When it comes to marketing, relevance is everything. Everyone talks about targeted, contextual advertising, but very few channels actually deliver it. The restaurant industry, currently navigating one of its most competitive periods in recent memory, is a prime example of a space where the gap between marketing intention and execution remains wide open.
After expanding NextMe into the Chicago market, we gained meaningful insight into the challenges facing restaurant operators, investors, and brands looking to connect with diners. Here’s what we learned, and how we built around it.
The intent-to-execution gap
Restaurants are a viable target for both brands and agencies, and they also have strong potential for internal marketing. The problem isn’t ambition, it’s calibration.
Time and again, we’ve seen campaigns fall flat not because the idea was wrong, but because the incentive offered was mismatched with the effort required to receive it. Consumers are discerning, especially when food is involved. They don’t respond well to feeling low-balled, and they certainly won’t jump through hoops or opt into unwanted messages just to access an offer.
Context matters more than category
There’s also a tendency to make surface-level assumptions about restaurant audiences.

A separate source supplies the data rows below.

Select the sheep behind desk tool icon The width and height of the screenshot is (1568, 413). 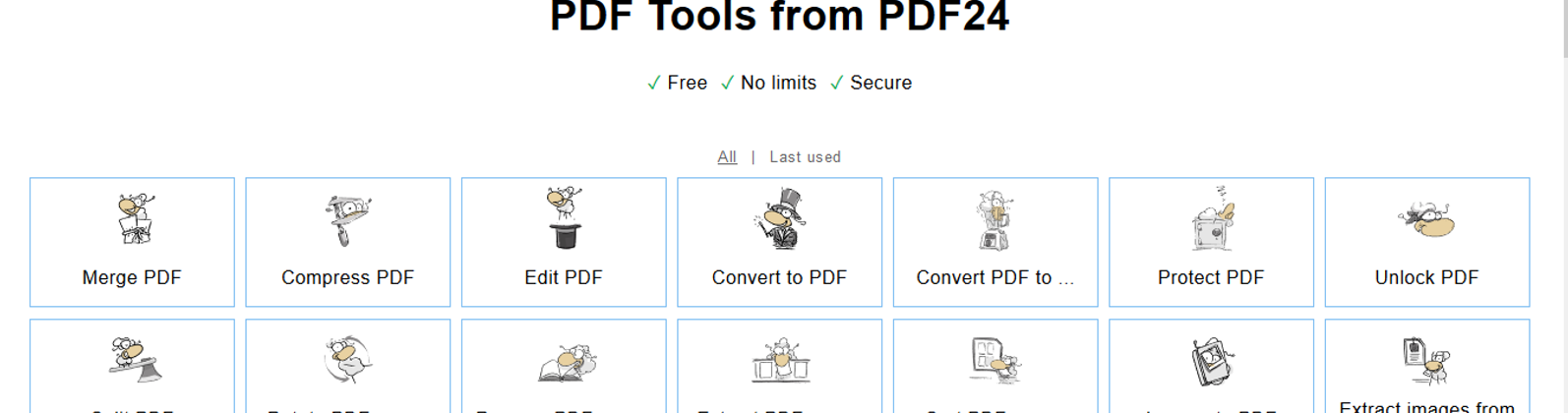(x=779, y=360)
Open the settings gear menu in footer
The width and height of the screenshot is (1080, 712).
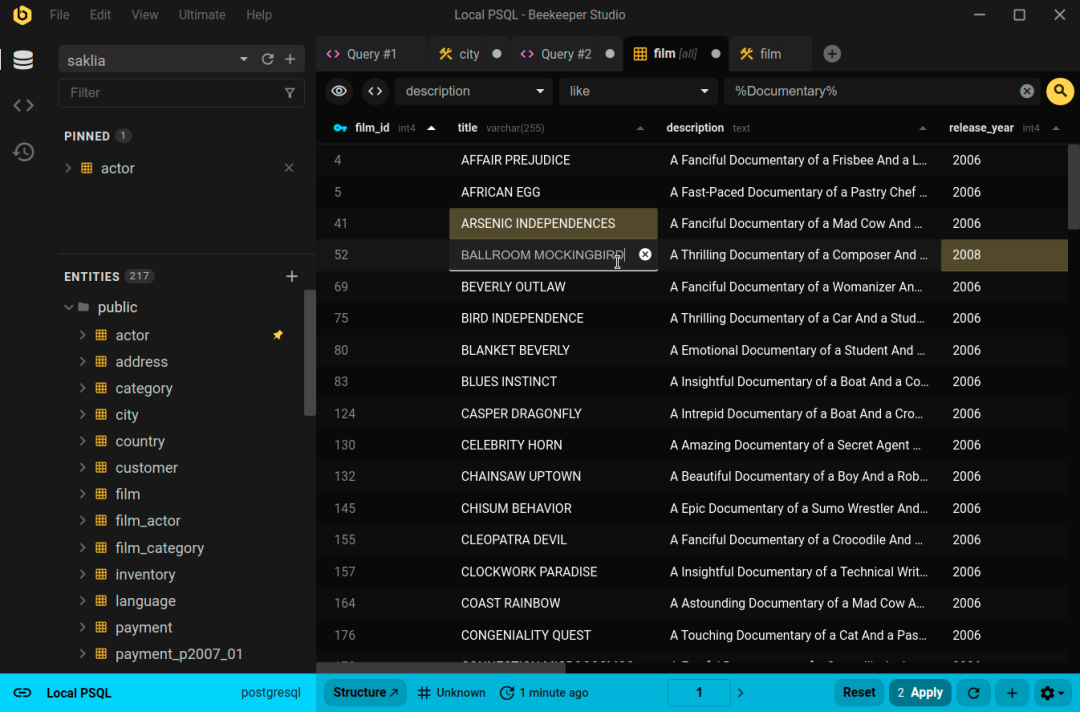point(1054,693)
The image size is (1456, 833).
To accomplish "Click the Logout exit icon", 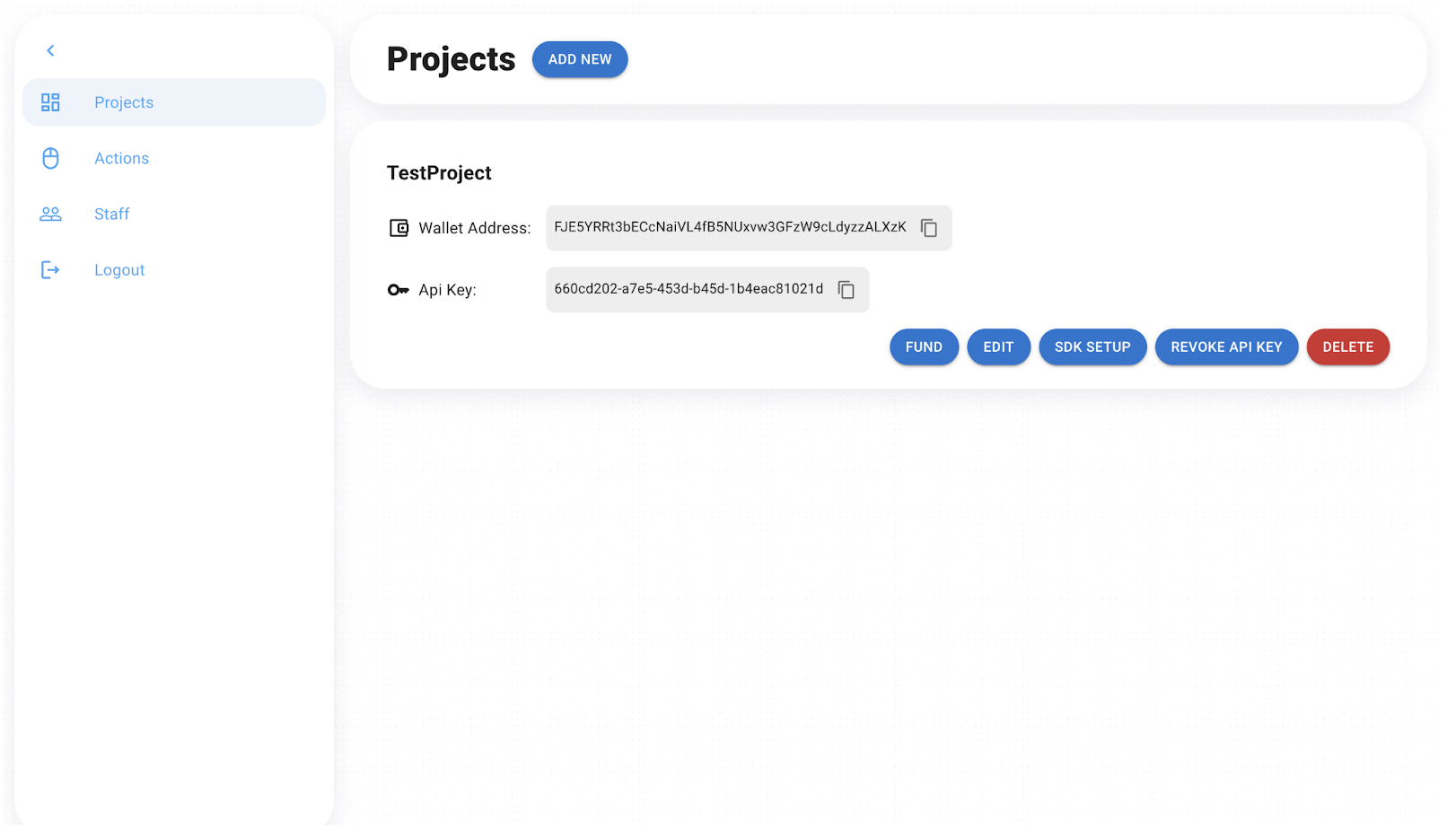I will 51,270.
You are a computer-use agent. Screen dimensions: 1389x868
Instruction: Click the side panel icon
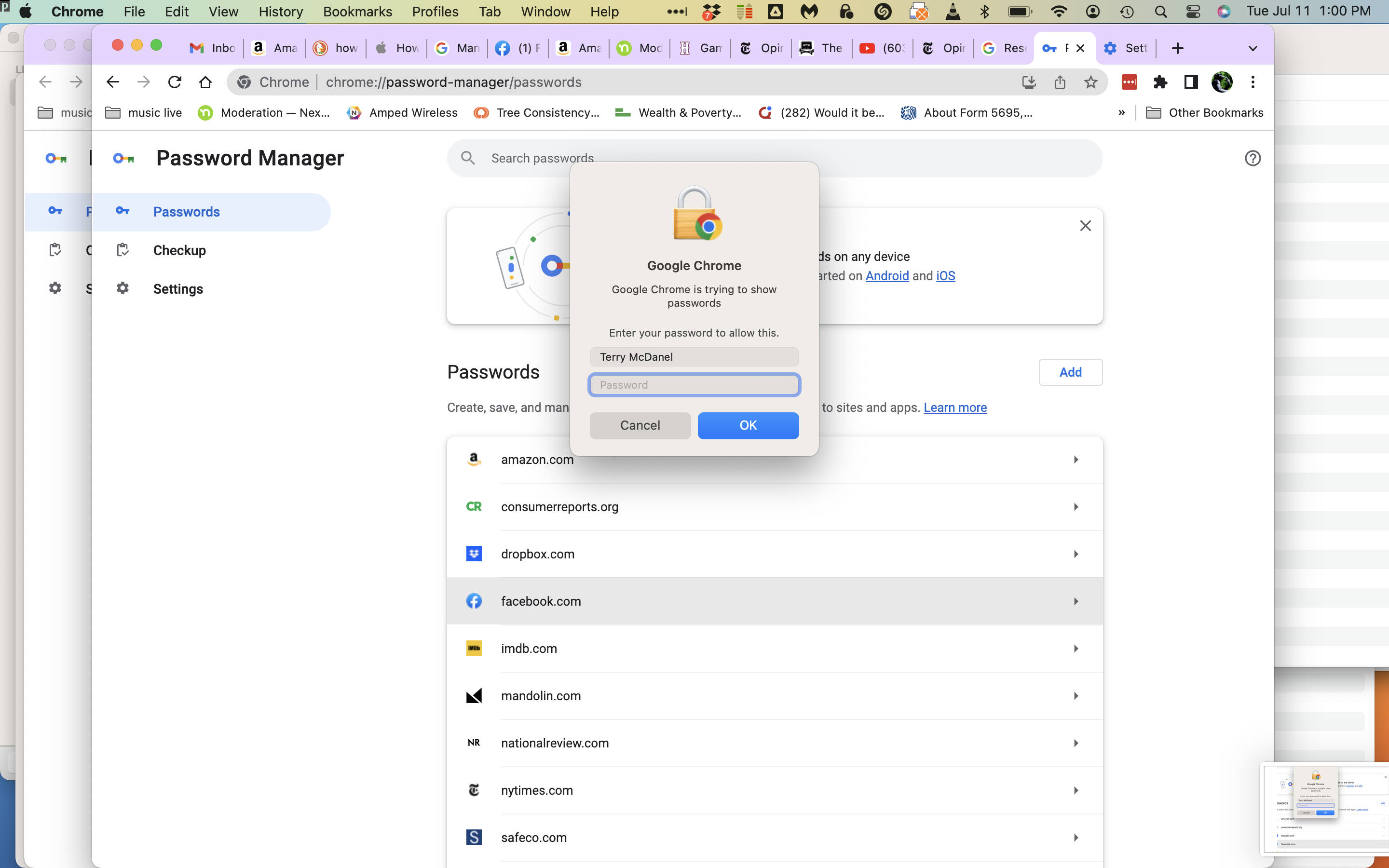click(x=1191, y=82)
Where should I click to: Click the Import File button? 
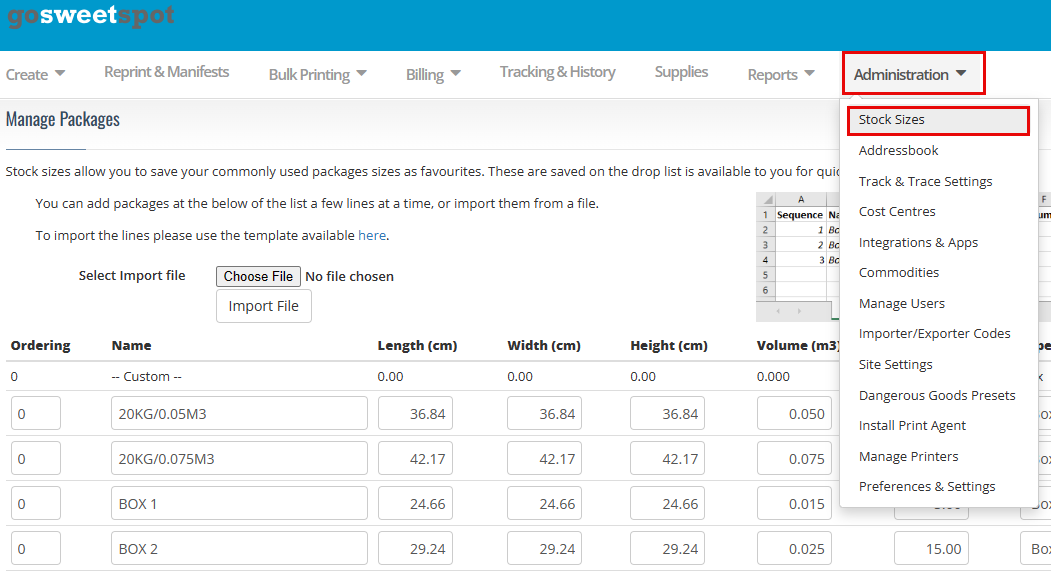click(263, 306)
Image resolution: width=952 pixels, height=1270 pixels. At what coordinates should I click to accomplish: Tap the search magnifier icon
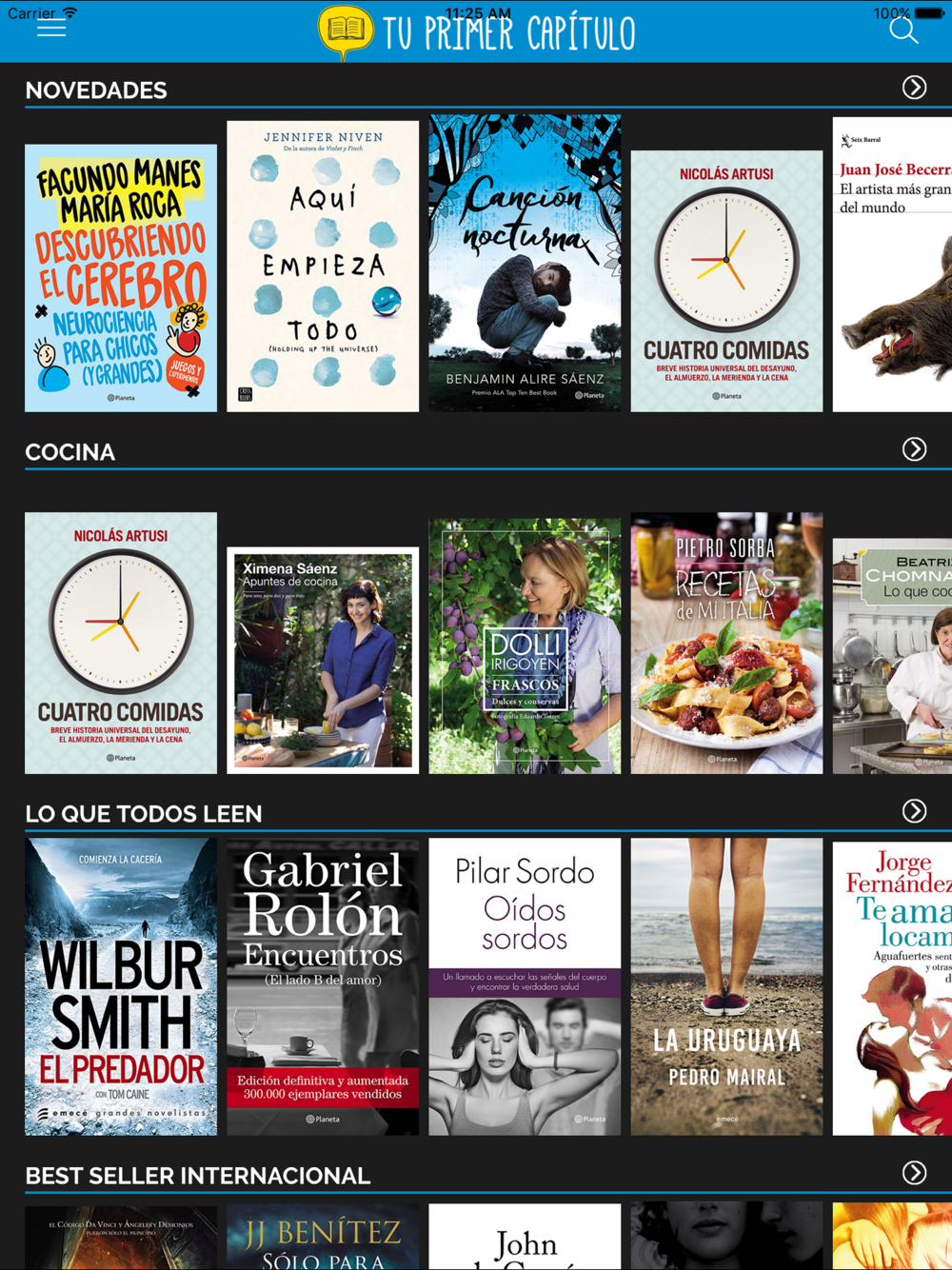coord(903,30)
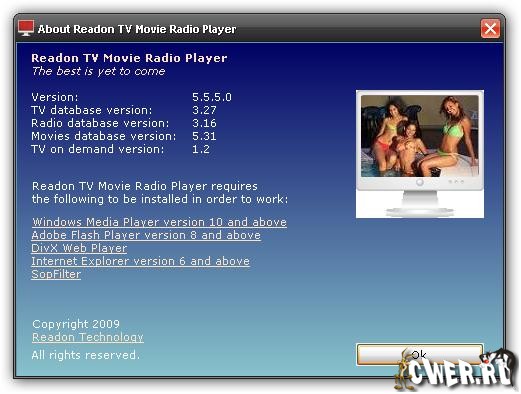The width and height of the screenshot is (521, 394).
Task: Select the Movies database version value 5.31
Action: 204,136
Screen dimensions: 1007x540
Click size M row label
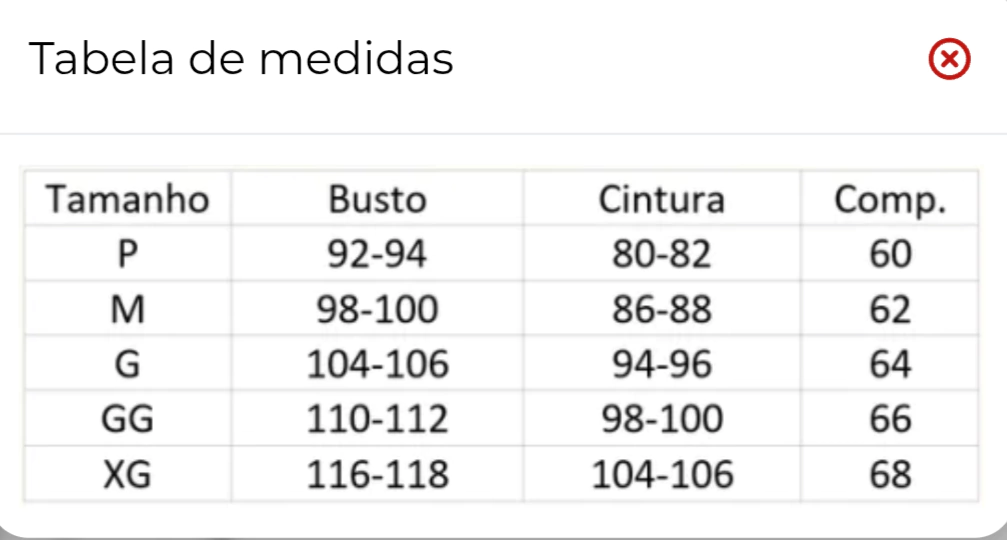click(127, 309)
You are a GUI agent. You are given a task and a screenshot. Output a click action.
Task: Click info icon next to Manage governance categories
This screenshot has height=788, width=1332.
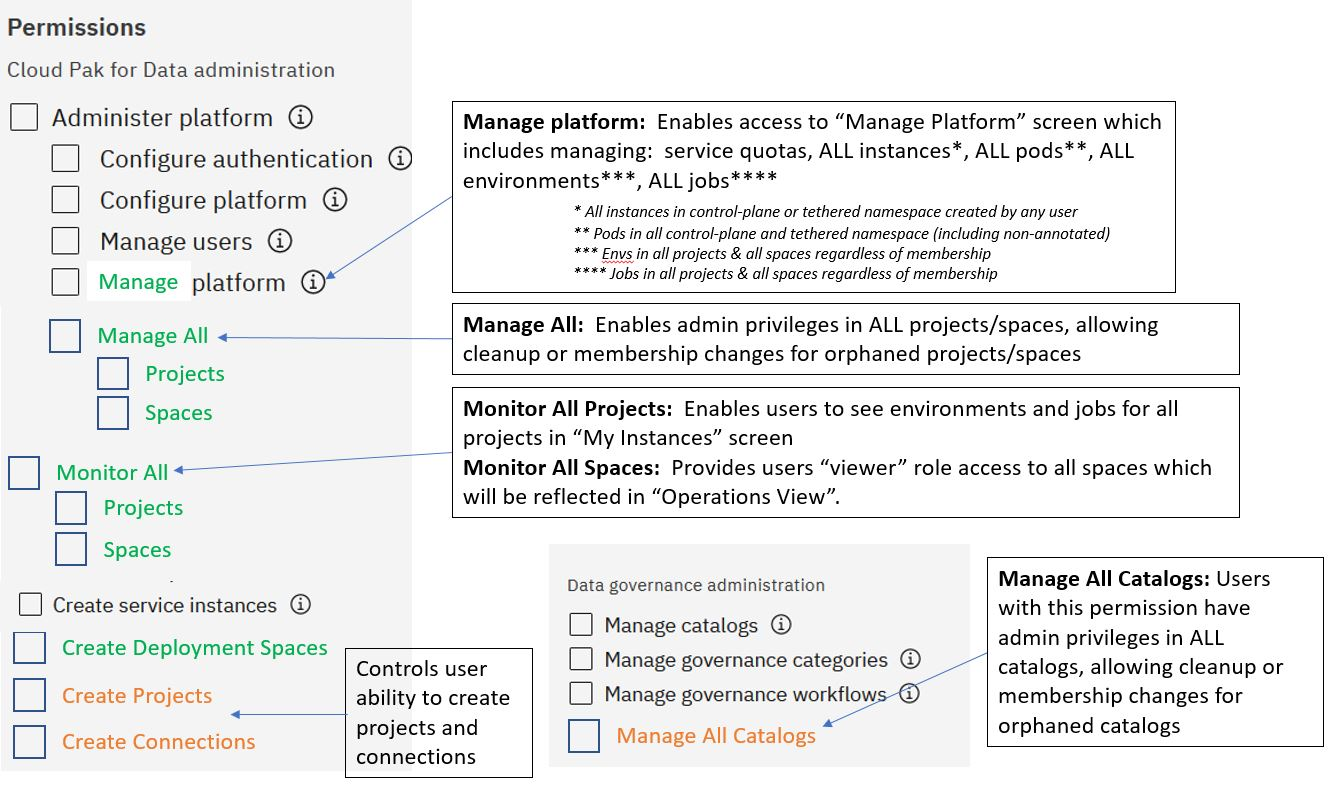click(910, 659)
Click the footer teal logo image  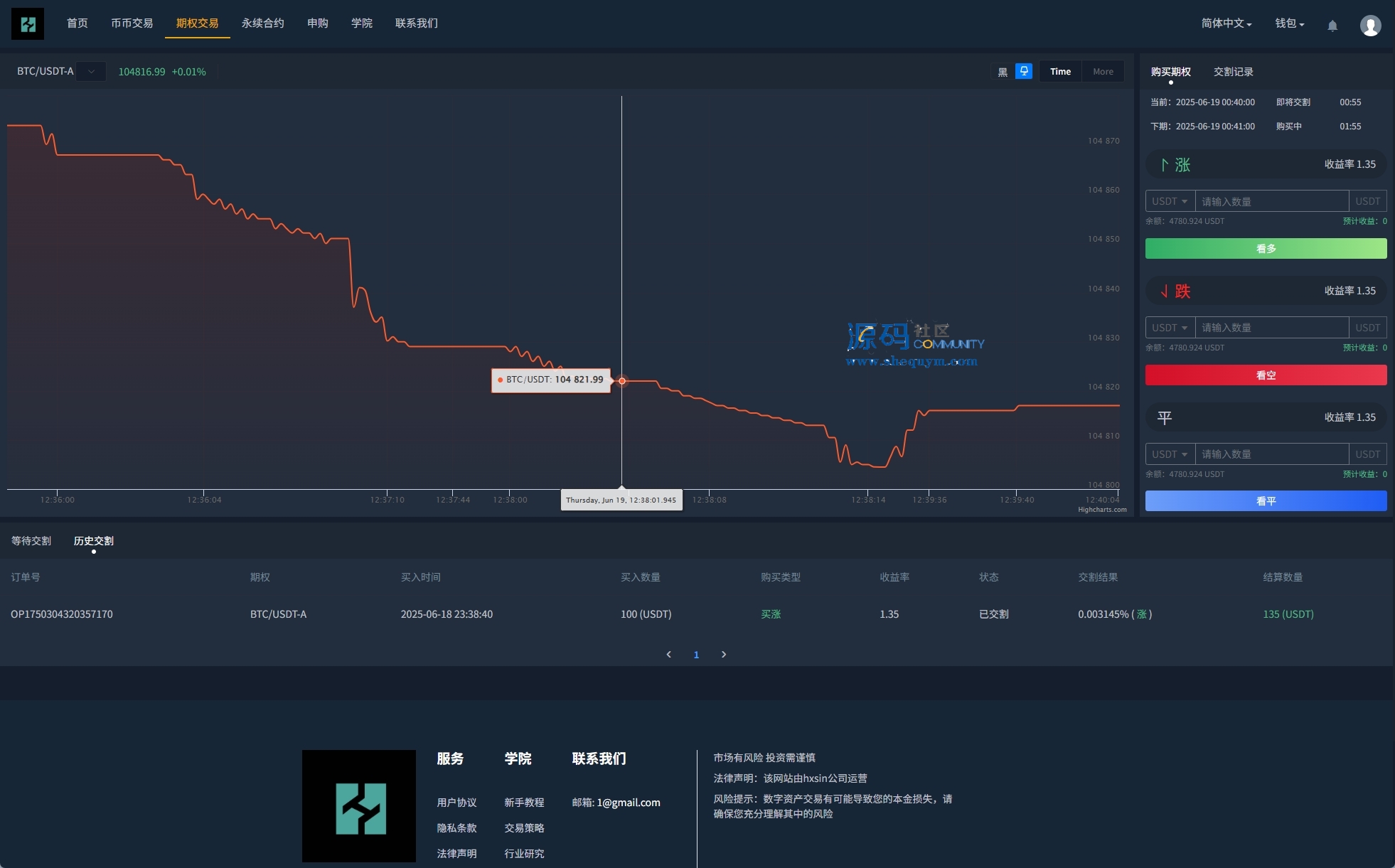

A fast casual restaurant might not seem like an obvious fit for a premium brand at first glance but when you factor in cuisine type, price point, location, and customer demographics, a compelling and relevant strategy can absolutely emerge.
The takeaway: successful restaurant marketing, whether internal or cross-brand, requires real research on both sides before a campaign ever launches.
The best moment to reach a diner
Here’s the insight that shaped our product direction: the best time to reach a restaurant patron is while they’re waiting.
Regardless of wait time or restaurant type, there is no moment when a diner is more focused on the restaurant, its menu, and its offerings than when they’re anticipating their table. That attention is valuable and largely untapped.
How NextMe puts this into practice
NextMe was built to solve the waitlist problem and unlock this marketing moment at the same time.
When a guest arrives, a host adds them to the digital waitlist using their name and phone number. No app download required. NextMe then sends the guest a text message with a personalized link to their virtual waiting room – a page that shows their real-time position in line alongside menus, specials, partner content, and more.
This means that by the time a guest sits down, they’re already familiar with the menu, aware of current promotions, and primed to engage. For restaurants, that translates to smoother service. For brands, it’s a rare opportunity to reach an actively engaged, contextually relevant audience.
We’ve invested heavily in making NextMe’s platform simple enough for any restaurant to activate internal campaigns with ease, while also building out the infrastructure that allows brands and agencies to pursue thoughtful, well-segmented targeting across our restaurant network.
The waiting room has always been wasted space. We think it’s time to change that.